Compare this to one of the classic magic items of the first edition: the Girdle of Masculinity/Femininity. Many dismiss this as a blatant example of locker-room hur-de-hurs. But it’s actually a very clever bit of design.
How can I say that? It creates a situation that the players can react to in a broad range of ways. Where the room above is pretty much a death trap for everyone who fails their save (and those who pass just drag their friends out of the room, I assume), the GoM/F leaves it up to the players just how much they want to interact with it. Laugh and move on? Treat it as a horrible curse that must be reversed? As an opportunity for out-of-the-ordinary RP? A last-ditch disguise to escape an encircling enemy?

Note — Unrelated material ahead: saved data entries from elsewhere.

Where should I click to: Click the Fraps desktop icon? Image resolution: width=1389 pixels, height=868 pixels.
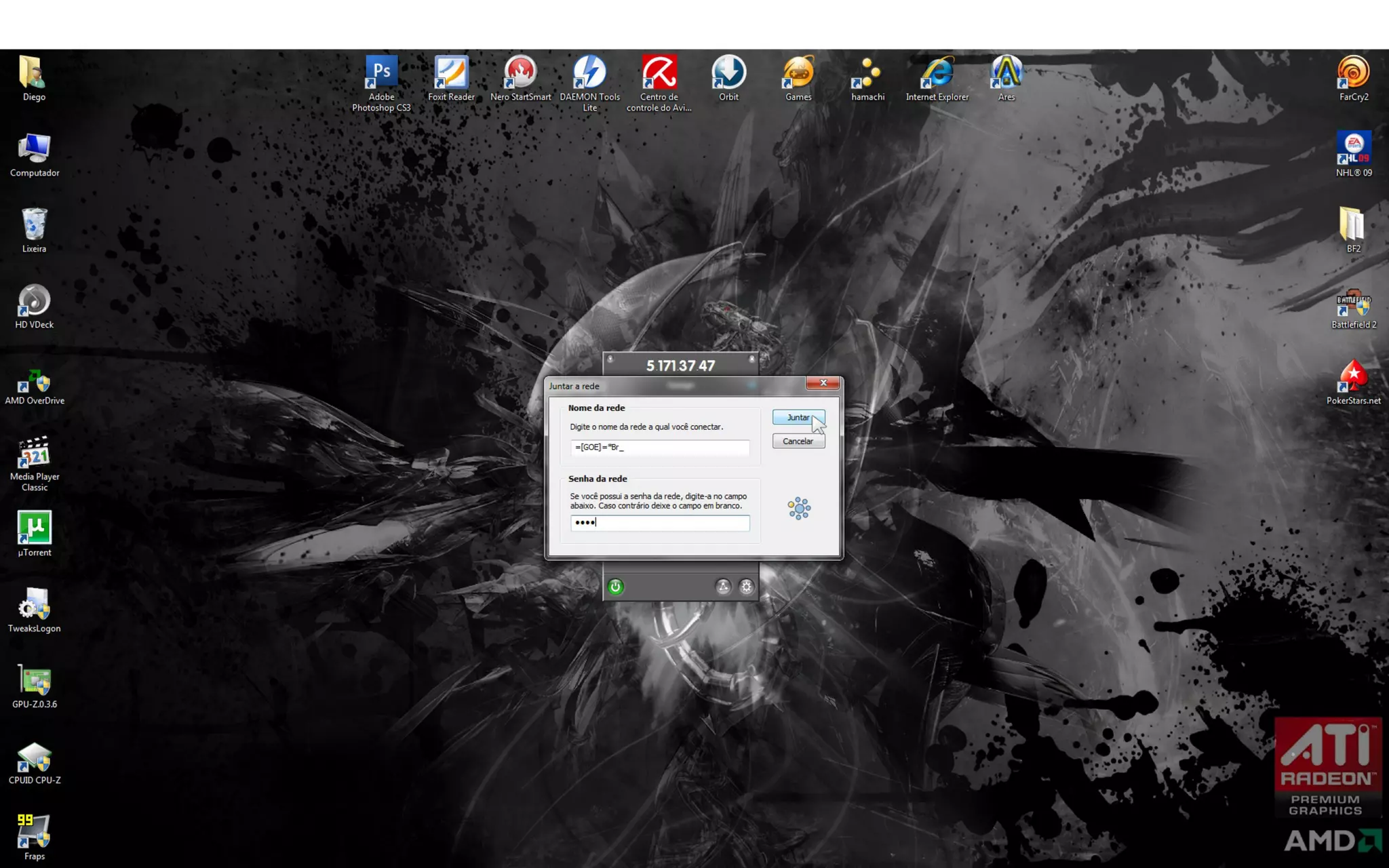(35, 832)
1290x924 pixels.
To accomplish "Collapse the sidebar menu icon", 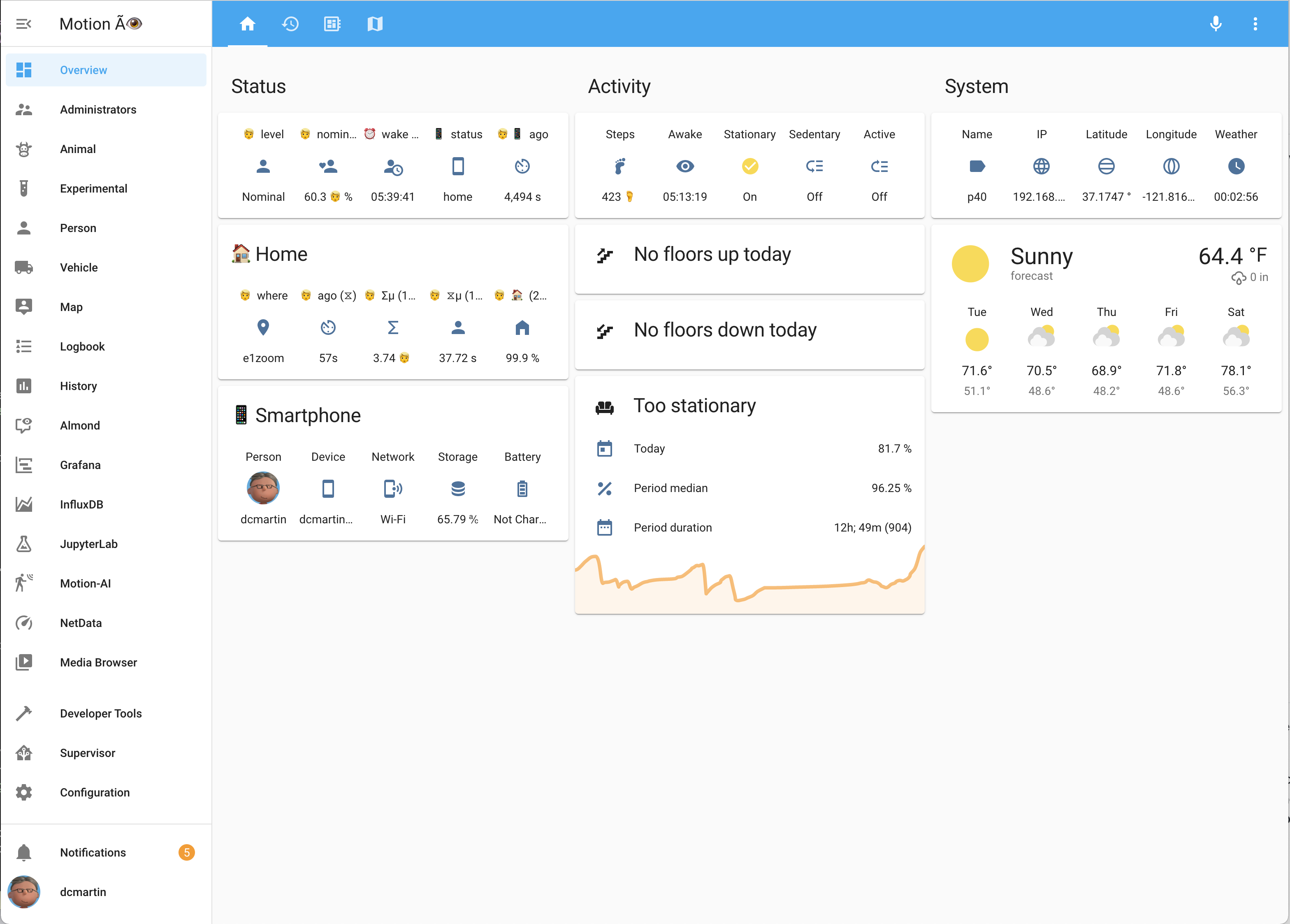I will [x=23, y=24].

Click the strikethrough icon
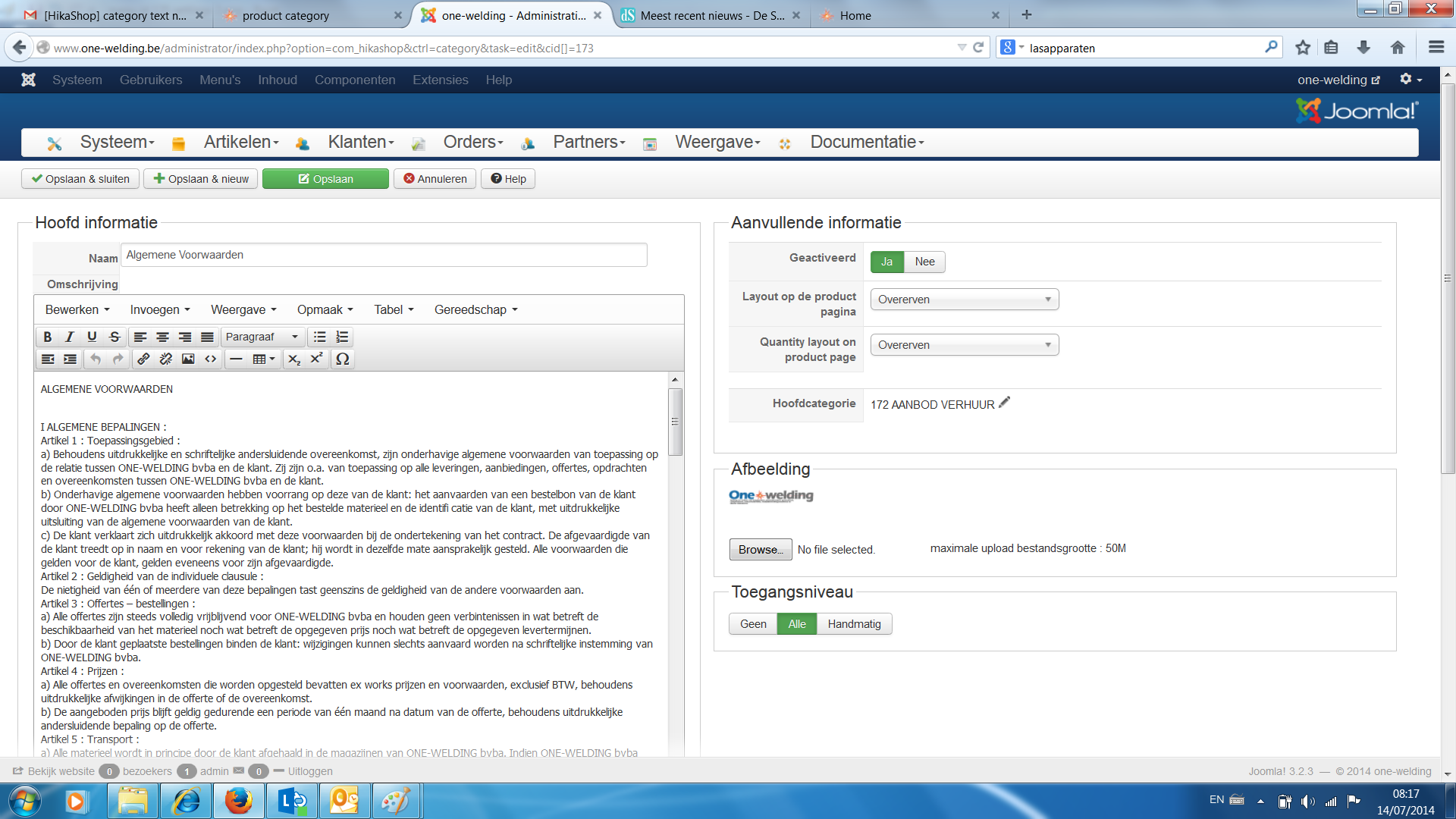pyautogui.click(x=115, y=337)

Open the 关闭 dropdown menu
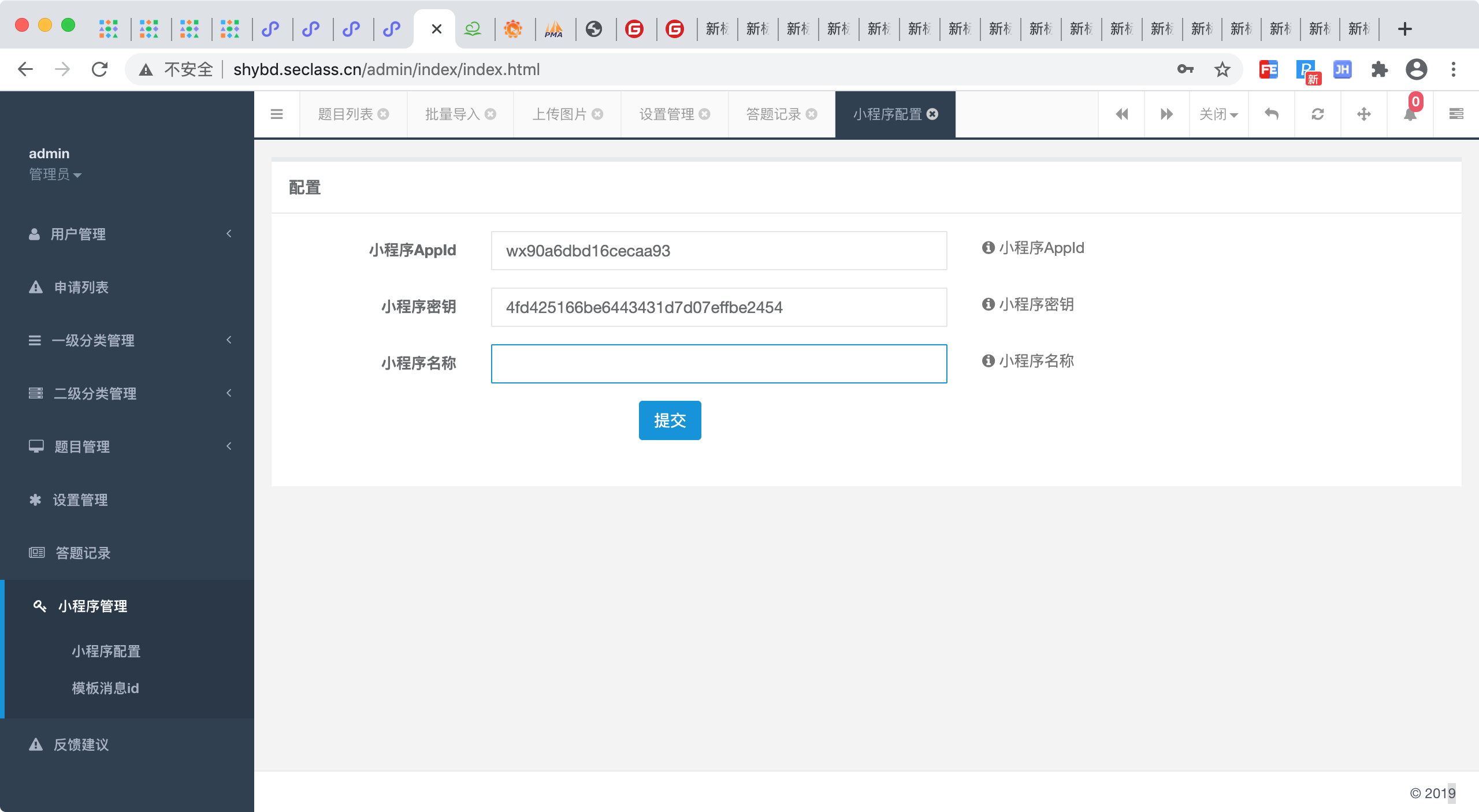point(1218,114)
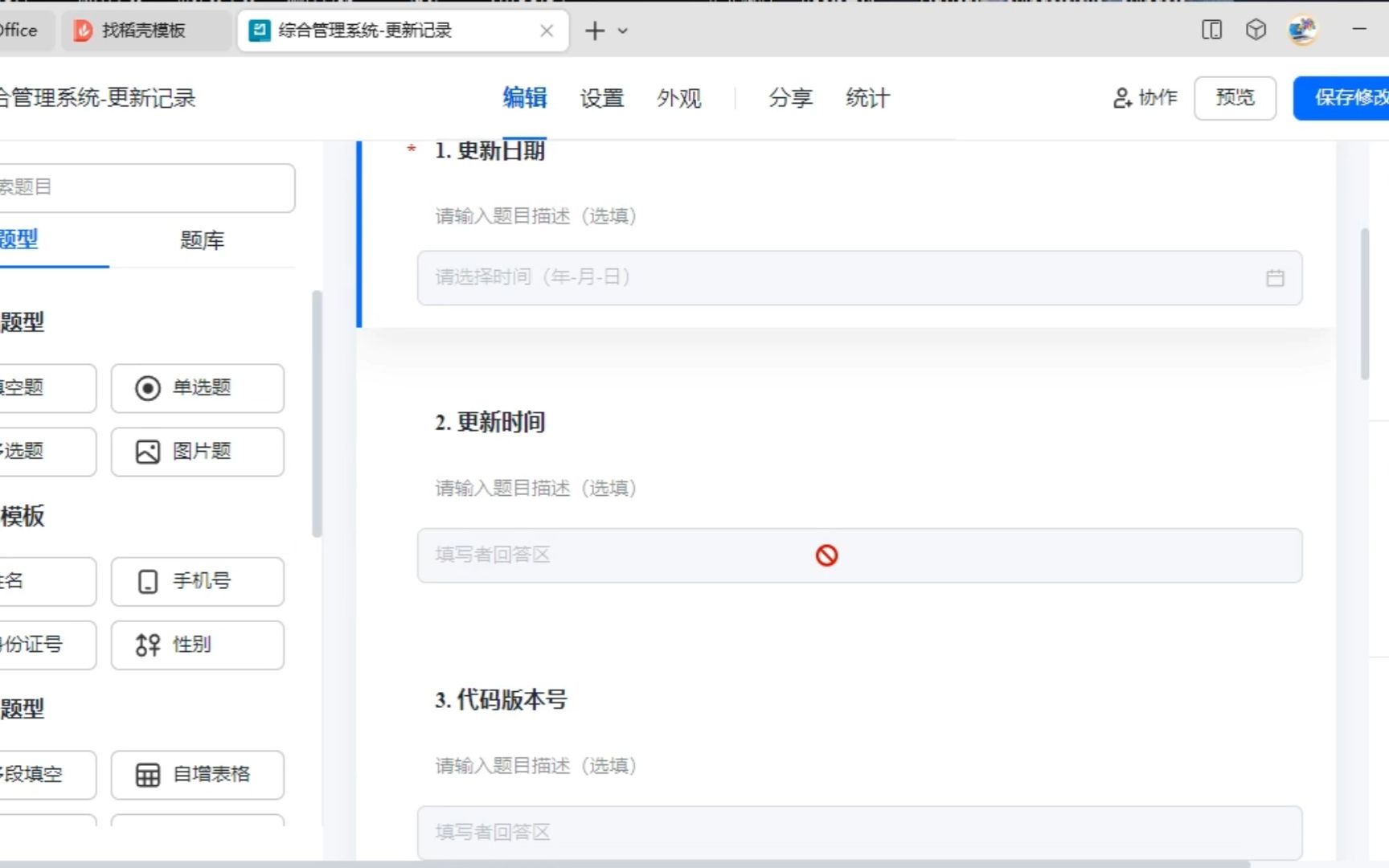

There might be larger issues in the broader world that are brought to the fore in Rappan Athuk, but there probably aren’t. Getting transformed by the GoM/F will almost certainly cause your PCs to have to deal with the consequences in the world outside the dungeon. Maybe your world is so egalitarian there are none. Fair enough. Maybe the consequences are everywhere, in every little interaction your PC has.
The thing is, it’s entirely up to the folks playing the game. If the DM built that sort of thing into the setting, here’s an opportunity to approach it from a new angle and bring it back to the fore. If it’s something your group really doesn’t want to deal with, just get that Remove Curse cast and move on. Or live with it and move on.
That right there is the brilliance of the GoM/F. It’s as important (or unimportant) as you want it to be. It tosses a new toy onto the table, but you get to decide if it’s just a laugh, a temporary issue, or the centerpiece of the next phase of the campaign. It gives you more options and you get to decide what to do with them.